Chancellor to Reflect on State of Higher Education in American Experience Distinguished Lecture

Issue Date: 
March 17, 2014

The future prospects of higher education in the United States will be the focus of the next American Experience Distinguished Lecture at the University of Pittsburgh. Pitt Chancellor Mark A. Nordenberg will present “Higher Education in 21st-Century America: The Promise and the Pain” at 7:30 p.m. March 24 in Ballroom B of Pitt’s University Club.

Nordenberg’s lecture will be informed by his leadership at the University of Pittsburgh, where he has served in the role of chancellor since 1996, as well as by his extensive, broader leadership roles within the field of education. 

The American Experience Distinguished Lecture Series is cosponsored by the University Honors College and by the Dick Thornburgh Forum for Law and Public Policy. Thornburgh will introduce Chancellor Nordenberg at the lecture.

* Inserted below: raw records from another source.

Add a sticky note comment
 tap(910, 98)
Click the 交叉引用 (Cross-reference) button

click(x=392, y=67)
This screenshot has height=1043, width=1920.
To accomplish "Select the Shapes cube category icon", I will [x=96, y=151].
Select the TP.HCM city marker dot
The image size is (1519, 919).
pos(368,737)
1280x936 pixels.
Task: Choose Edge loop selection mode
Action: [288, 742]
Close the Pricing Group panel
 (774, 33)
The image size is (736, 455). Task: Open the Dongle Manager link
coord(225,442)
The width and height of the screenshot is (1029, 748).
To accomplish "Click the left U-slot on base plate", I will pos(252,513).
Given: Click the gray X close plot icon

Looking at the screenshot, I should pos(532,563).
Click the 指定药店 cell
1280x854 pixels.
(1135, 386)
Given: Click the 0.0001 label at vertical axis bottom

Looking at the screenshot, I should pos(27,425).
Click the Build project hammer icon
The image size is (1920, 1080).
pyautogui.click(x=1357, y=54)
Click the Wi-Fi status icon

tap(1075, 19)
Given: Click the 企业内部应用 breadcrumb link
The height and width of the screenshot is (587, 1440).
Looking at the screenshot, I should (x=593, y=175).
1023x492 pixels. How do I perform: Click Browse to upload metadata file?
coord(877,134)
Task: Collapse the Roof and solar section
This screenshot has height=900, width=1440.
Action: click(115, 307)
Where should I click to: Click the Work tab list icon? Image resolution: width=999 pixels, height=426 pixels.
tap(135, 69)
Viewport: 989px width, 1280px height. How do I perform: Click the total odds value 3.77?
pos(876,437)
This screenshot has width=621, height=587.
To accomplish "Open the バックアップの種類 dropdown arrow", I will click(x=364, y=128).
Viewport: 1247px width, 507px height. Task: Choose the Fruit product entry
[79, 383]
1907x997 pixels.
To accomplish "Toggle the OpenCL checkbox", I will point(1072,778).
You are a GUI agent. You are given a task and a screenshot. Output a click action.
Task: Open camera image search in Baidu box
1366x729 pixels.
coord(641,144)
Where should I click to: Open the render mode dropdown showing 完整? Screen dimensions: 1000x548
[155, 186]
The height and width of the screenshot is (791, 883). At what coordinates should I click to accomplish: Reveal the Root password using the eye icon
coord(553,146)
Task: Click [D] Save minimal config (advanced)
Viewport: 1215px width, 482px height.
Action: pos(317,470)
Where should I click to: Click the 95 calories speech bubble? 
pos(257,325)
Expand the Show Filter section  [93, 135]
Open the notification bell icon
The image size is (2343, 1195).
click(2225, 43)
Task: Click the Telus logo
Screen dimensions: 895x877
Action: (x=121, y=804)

The lecture is free and open to the public. Because seating is limited, registration is required. Register online at www.thornburghforum.pitt.edu

The late Pitt faculty member Robert G. Hazo created the American Experience program at Pitt more than 40 years ago to offer Pittsburghers the opportunity to gain insight into political and economic thought with the intent of enlightening the public’s political discourse. The program’s director is Edward L. McCord, who also is director of programming and special projects in Pitt’s University Honors College and director of the Dick Thornburgh Forum for Law and Public Policy.

Established in 2007, the Dick Thornburgh Forum for Law and Public Policy at the University of Pittsburgh fosters public education and civic action on important public policy issues, building on the legacy of Pitt alumnus and emeritus trustee Dick Thornburgh (LAW ’57), a two-term governor of Pennsylvania and U.S. Attorney General under Presidents Ronald Reagan and George H. W. Bush. Among the forum’s goals are to promote able and principled governance at all levels, to advance the rule of law at home and abroad, and to assist the government’s response to the special needs of persons with disabilities, many of them wounded in service to their country.